The hottest jobs in 2020 lean heavily on science and technology, but if that's not the career path you're on, there's still one thing you can do to guarantee success in your field.

If you're thinking about looking for a new job or changing career paths, 2020 could be a really good year for you.  There are big opportunities opening up in science, technology, and math fields and we're highlighting some of the hottest jobs to get you a little further down the road toward your goals.

The New York Post pointed out something interesting recently and said employers this year are looking at potential hires differently.  In the article highlighting the hottest jobs, the Post said things have changed and, "While you still have to have the basics, what’s most important is that you are coachable, open to learning and able to work as part of a team.”

If we're flexible, able to adapt, and good at finding ways to contribute to a team, that always bodes well, but especially if we want good career things to happen in 2020.

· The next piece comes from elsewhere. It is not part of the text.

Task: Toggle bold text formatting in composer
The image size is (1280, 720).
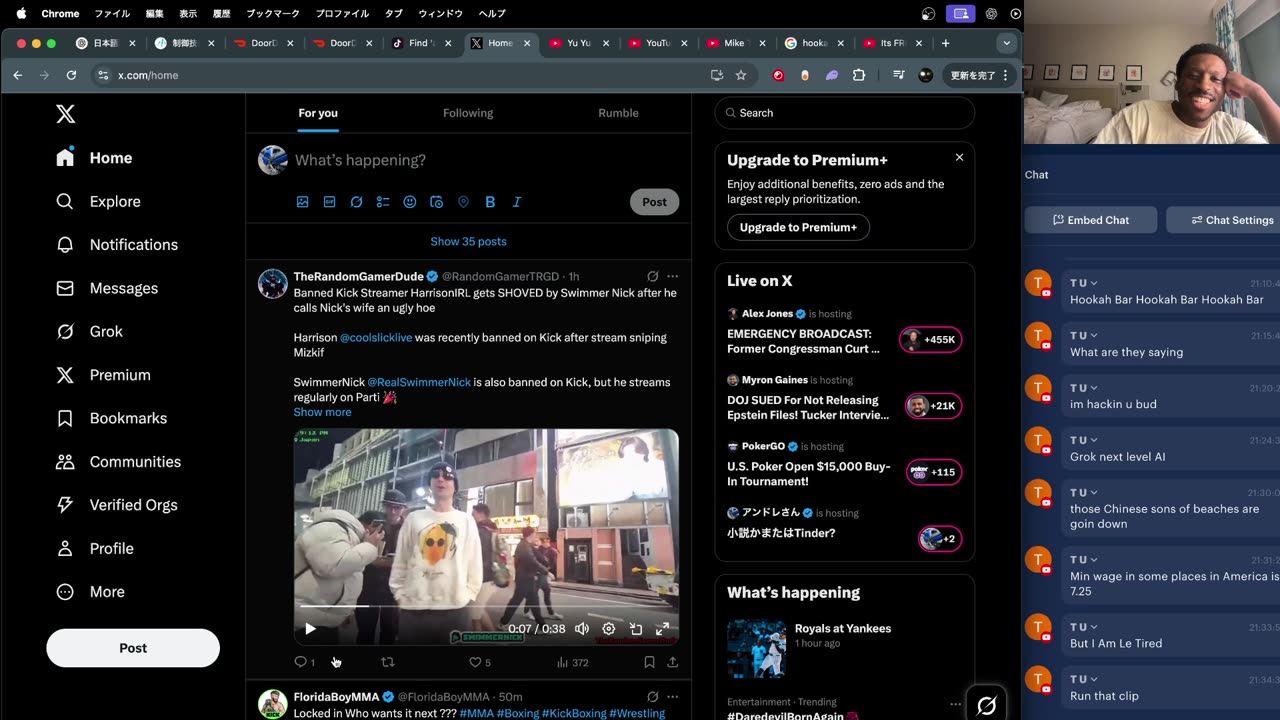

The Hottest Jobs in 2020, according to the New York Post

Artificial intelligence (AI) specialist
Employers are looking for humans who know how to "apply machine learning to catch bad financial transactions, prevent hospital readmissions or tell sales reps which lead is worth chasing."  There's no AI degree at Boise State, but employers might be looking for "backgrounds in engineering, computer science or math, and for people who have a keen interest in natural language processing, machine learning, chatbots and more."

Cybersecurity pro
There is huge demand in this field and employers are scrambling to find enough people to fill open positions.   A college degree may not be necessary, but a vast knowledge of computer viruses and hacker tendencies will be.

Silicon Alley worker
This involves moving, but it could put your career on the map.  New York is home to as many as 9,000 startups and it's the headquarters for thousands of big companies too.  Amazon is setting up shop there and it's looking to hire technical and nontechnical workers, ranging from developers to accountants to digital marketers and salespeople.

Robotics engineer
There’s a 40 percent job-growth rate in robotics engineering, and robots that will make a pizza, conduct a surgery, or paint a car are in the works.  You'll need a background in math or physics and degrees in mechanical or software engineering.

Customer success specialists
If technology and science aren't your forte, this career could be a little more attainable.  Customer success specialists usually get involved after a product or service has been sold to check on the user experience, educate clients, and to identify opportunities for add-on sales.

Computer, cloud and data engineers and coders
The Post says, "Developers write the apps you use, data scientists create algorithms to predict your music picks, cloud engineers make sure that you can access files stored on the Web."  This is an area that shows no signs of slowing down, and sometimes you can train right there on the web for free.

The curious types who are always looking to learn something new and who stay coachable will have the most success on any of these career paths.  That's the secret.  And it's something we can all apply whether it's in a brand new position or in a job that we've had for years.  Have a great year, and thanks for listening at work!